Another female bald eagle has shown up at the new nest and may be vying for control, she said.

“Liberty and Guardian have been on the defensive, and what we’re thinking might be happening is what happened in 2013 with Liberty’s first mate is that Liberty’s being challenged,” she said.

Liberty is 26 years old, so even if she survives a challenge from the younger female, she may be at the end of her reproductive years, Lhuillier said.

“We don’t know how it’s going to end, but we’re watching very closely. None of us are ready for this chapter with our Liberty to end, but, but we know that at some point it will have to happen. She’s just been such a constant in our lives,” Lhiullier said.

But David Hancock, who has been studying eagles since the 1950s and keeps track of some 65 eagle nests in the Vancouver, British Columbia area, said Liberty may not be through laying eggs.
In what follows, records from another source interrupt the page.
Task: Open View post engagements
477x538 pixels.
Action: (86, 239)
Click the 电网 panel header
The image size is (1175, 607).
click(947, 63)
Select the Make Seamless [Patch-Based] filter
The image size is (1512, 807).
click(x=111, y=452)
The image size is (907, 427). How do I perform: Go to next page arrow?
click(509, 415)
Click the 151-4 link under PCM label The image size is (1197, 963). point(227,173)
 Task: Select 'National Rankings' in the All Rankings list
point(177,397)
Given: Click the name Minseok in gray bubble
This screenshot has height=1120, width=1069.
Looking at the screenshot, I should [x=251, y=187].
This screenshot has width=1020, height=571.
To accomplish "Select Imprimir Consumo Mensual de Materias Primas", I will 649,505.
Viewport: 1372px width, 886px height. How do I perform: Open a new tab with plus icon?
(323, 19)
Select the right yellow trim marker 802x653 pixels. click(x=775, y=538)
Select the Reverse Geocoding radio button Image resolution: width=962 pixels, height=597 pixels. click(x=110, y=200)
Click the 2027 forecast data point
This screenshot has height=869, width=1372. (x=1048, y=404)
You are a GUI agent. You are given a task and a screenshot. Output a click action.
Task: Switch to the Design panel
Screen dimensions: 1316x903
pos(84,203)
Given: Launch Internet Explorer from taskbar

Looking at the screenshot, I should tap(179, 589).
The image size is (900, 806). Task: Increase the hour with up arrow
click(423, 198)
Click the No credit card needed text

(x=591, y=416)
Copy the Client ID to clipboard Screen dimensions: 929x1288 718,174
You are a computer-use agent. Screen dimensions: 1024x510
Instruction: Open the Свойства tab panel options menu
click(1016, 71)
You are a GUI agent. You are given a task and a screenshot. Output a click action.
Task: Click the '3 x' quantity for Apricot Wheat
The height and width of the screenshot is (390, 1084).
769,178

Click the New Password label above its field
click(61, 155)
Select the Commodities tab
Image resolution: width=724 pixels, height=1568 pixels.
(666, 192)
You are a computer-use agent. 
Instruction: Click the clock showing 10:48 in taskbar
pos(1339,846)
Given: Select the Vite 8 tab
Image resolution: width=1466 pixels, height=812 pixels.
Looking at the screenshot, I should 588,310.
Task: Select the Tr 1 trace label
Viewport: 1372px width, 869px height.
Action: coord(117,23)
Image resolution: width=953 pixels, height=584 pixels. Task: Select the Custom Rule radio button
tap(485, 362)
Hancock said he has known Lhiullier for many years, and he keeps up with what is happening with the Redding eagles. Liberty and Guardian may not have eggs this year, Hancock said, because of what happened with all the events surrounding their nest in 2024 ― namely, the loss of their two offspring, the destruction of their old nest and having to rebuild.

“In all likelihood she’ll lay eggs again next year,” Hancock said.

This isn’t the first time Liberty has faced adversity. In 2007, state officials placed a large black plastic cone in Liberty’s nest to try to get her to leave. Caltrans wanted her to build a nest downriver because the agency was planning to widen the bridge across the Sacramento River and didn’t want the noise and activity to disrupt the nesting activities.

But Liberty and her mate at the time, Patriot, started building a new nest in a nearby tree. Caltrans then had the new nest torn down. That’s when Lhuillier got involved.

Lhuilllier and her husband had been watching the eagles for several years while hiking in the area. So she was upset Caltrans was trying to drive away the eagles.

When she saw crews move in to disassemble the second nest, Lhuillier said she jumped into action.

“And that was when I said, ‘OK, enough. You can’t do this.’ I know there are laws protecting eagles. And so I just started calling biologists and talking to people and you know, becoming a squeaky wheel on that, because I just didn’t think that was right, you know,” she said during an interview with the Record Searchlight in 2021.

While bald eagles are no longer an endangered species, they are still protected federally and under state law.

She persuaded Caltrans to let the eagles nest stay and Caltrans installed a camera to monitor the nest and streamed it online so the public could watch the birds.

The Friends of the Redding Eagles, which also maintains a Facebook page, has since purchased its own camera to monitor the eagles.

Lhuillier still walks the trail on the north side of the Highway 44 bridge and stops to take photos of the eagles in their nest. On a recent spring day, Lhuillier watched as Guardian landed in the nest while Liberty sat atop a tall deodar cedar on the south side of the bridge.

“She’s given us so much. I mean, she’s laid over 43 eggs. She’s had at least 29 offspring that she’s brought into the world, and so she’s really populated the Redding area with eagles,” Lhuillier said. “She’s given us everything she could give us.”